Implement Scaled Dot-Product Attention and a Transformer Block (No Autograd)
Context: Build multi-head self-attention and a Transformer encoder-style block from scratch for autoregressive next-token prediction. Implement both forward and backward passes manually (no autograd).
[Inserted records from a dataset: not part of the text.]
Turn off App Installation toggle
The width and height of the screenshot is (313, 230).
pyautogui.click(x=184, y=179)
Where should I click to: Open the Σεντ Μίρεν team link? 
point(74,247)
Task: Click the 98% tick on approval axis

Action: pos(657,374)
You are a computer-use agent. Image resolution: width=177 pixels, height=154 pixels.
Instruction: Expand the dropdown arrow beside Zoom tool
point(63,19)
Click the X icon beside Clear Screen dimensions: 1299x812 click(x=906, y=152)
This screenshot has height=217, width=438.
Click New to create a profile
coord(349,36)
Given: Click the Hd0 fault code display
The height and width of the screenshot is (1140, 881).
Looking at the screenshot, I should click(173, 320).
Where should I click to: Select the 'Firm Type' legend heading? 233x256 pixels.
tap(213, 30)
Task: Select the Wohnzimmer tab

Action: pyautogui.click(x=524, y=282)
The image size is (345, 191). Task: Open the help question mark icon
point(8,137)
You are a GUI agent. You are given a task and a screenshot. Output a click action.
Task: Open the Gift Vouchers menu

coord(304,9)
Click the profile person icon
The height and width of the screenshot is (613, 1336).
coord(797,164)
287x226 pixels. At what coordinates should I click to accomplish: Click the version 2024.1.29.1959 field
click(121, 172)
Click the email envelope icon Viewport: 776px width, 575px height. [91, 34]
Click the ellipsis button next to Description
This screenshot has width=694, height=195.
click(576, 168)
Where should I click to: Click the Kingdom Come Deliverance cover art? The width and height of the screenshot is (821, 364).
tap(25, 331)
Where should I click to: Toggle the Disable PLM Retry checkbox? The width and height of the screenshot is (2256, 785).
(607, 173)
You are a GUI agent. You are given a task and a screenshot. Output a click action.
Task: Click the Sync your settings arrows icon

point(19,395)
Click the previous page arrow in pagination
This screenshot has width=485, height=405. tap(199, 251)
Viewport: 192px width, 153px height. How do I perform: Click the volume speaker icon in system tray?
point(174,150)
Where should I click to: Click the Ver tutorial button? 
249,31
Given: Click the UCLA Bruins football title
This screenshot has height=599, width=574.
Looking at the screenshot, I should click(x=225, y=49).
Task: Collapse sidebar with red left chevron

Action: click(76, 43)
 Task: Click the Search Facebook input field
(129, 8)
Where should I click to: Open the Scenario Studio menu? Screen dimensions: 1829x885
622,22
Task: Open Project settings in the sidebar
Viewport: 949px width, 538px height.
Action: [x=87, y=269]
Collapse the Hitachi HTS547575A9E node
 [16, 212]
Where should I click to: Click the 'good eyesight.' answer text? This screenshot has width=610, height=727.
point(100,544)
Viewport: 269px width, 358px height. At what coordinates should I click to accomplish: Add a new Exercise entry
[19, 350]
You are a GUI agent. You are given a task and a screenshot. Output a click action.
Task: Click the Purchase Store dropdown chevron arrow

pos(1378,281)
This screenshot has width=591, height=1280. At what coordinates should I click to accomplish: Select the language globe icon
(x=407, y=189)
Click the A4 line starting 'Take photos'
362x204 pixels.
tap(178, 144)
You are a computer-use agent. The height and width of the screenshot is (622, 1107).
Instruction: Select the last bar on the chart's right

A numerically stable softmax and its backward are provided.
Assume:
-
Inputs: X ∈ R^{B×T×d_model}
-
Multi-head attention with h heads; head_dim d_h = d_model / h
-
Learnable parameters: W_q, W_k, W_v, W_o ∈ R^{d_model×d_model}
-
Causal mask M ∈ R^{T×T}, where M[i, j] = 0 if j ≤ i, and M[i, j] = −∞ otherwise
-
Provided: softmax(z, axis=-1) and softmax_backward(dY, Y) that maps dY = ∂L/∂softmax(z) to dZ = ∂L/∂z
Tasks
-
Forward
-
Compute Q, K, V, split into heads, scores = Q K^T / sqrt(d_h)
-
Apply causal mask, softmax, attention output, merge heads, apply W_o
-
If building a full block, add Residual connections, LayerNorm, and position-wise Feed-Forward sublayer
-
Backward
-
Derive and implement gradients for W_q, W_k, W_v, W_o and inputs dX
-
Include gradients through scaling, matmuls, masking, head reshaping/transposes, and output projection
-
Use the provided softmax backward to map dScores to dLogits
-
Autoregressive Training
-
Define next-token cross-entropy loss with teacher forcing; show where causal mask is applied
-
Compute perplexity
-
Verification and Analysis
-
Implement finite-difference gradient checks on small tensors; report maximum relative errors
-
Discuss numerical stability (e.g., stabilized softmax with log-sum-exp)
-
Provide clear function signatures and tensor shapes at each step
-
Include time and memory complexity analysis